VG Düsseldorf stuft E-Zigarette als Funktionsarzneimittel ein
Das Verwaltungsgericht Düsseldorf hat am 10. Oktober 2012 (Az.: 16 K 2585/12), im Rahmen einer Klage eines von uns rechtlich vertretenen Einzelhändlers für E-Zigaretten gegen eine Untersagungsverfügung einer Stadt in NRW, hinsichtlich der Verkaufs von nikotinhaltigen Lösungen (sog. Liquids) entscheiden, dass es sich bei nikotinhaltigen Liquids durch die Verwendung mit der E-Zigarette um ein sog. Funktionsarzneimittel handelt.

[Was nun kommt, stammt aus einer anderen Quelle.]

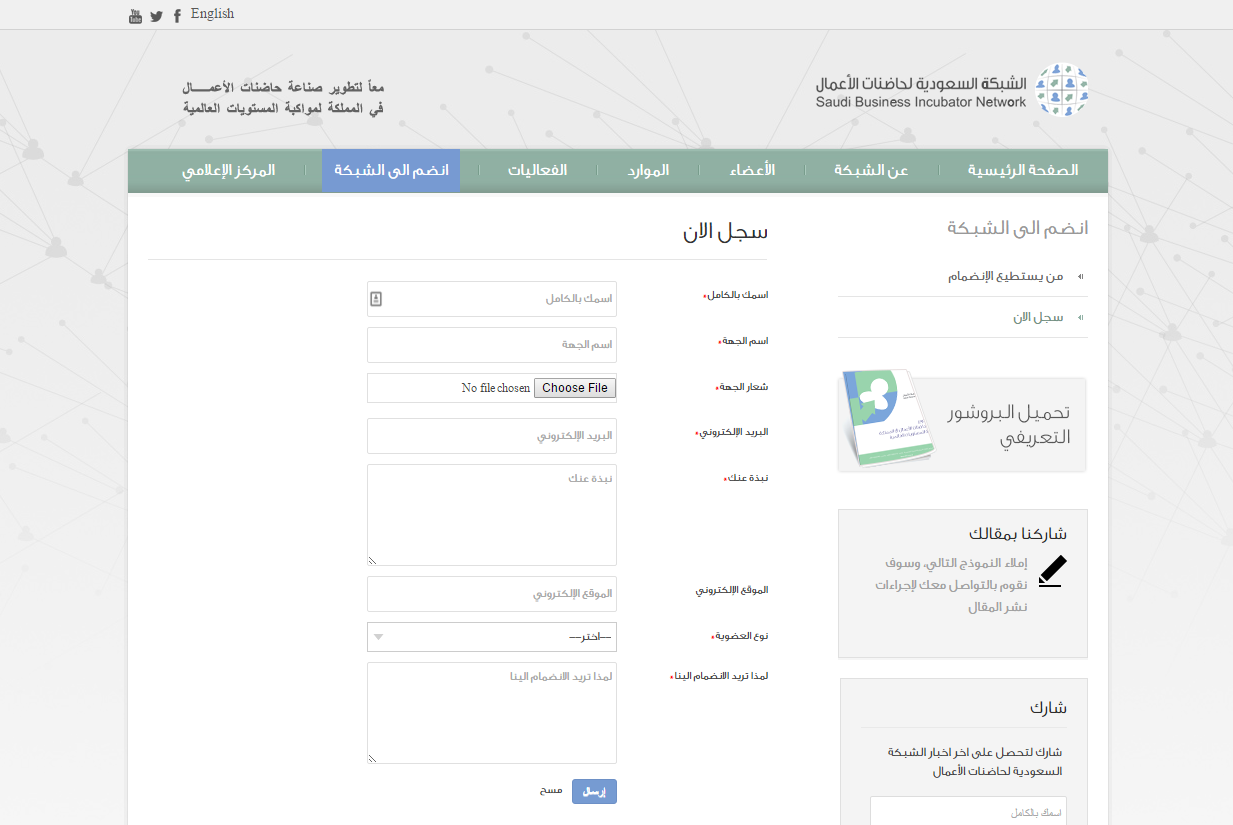Open الصفحة الرئيسية menu item
Image resolution: width=1233 pixels, height=825 pixels.
coord(1022,171)
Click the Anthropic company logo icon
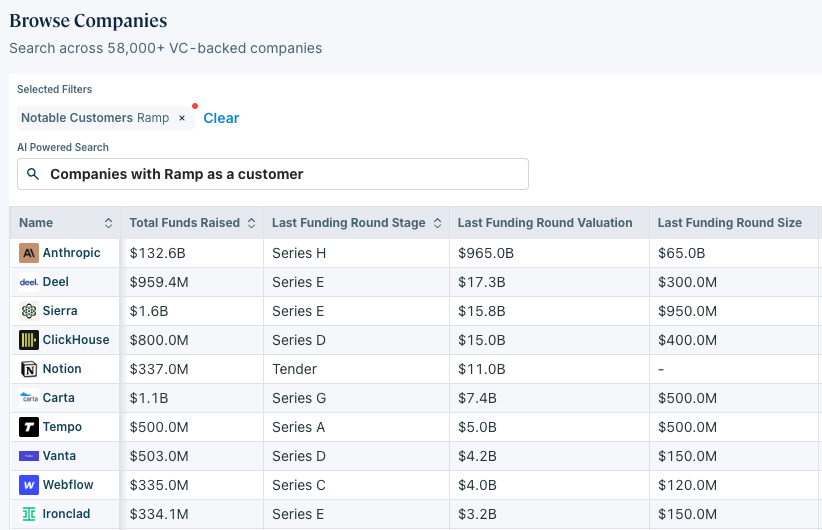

Durch dieses Urteil widerspricht das VG Düsseldorf der Rechtsauffassung des Oberverwaltungsgericht Münster. Dieses hatte durch Beschluss vom 23.04.2012 (Az.: 13 B 127/12) entschieden, dass das nikotinhaltige Liquid für E-Zigaretten nicht die gesetzlichen Voraussetzungen für eine Einstufung als Arzneimittel erfülle, da nicht die Entwöhnung vom Nikotinkonsum oder die Linderung einer Nikotinabhängigkeit im Vordergrund stehe und somit die E-Zigarette hat keine therapeutische Zweckbestimmung habe. Die Entscheidung ist nicht rechtskräftig. Gegen das Urteil des VG Düsseldorf haben wir, die die Rechtsauffassung des OVG teilen, bereits Berufung eingelegt.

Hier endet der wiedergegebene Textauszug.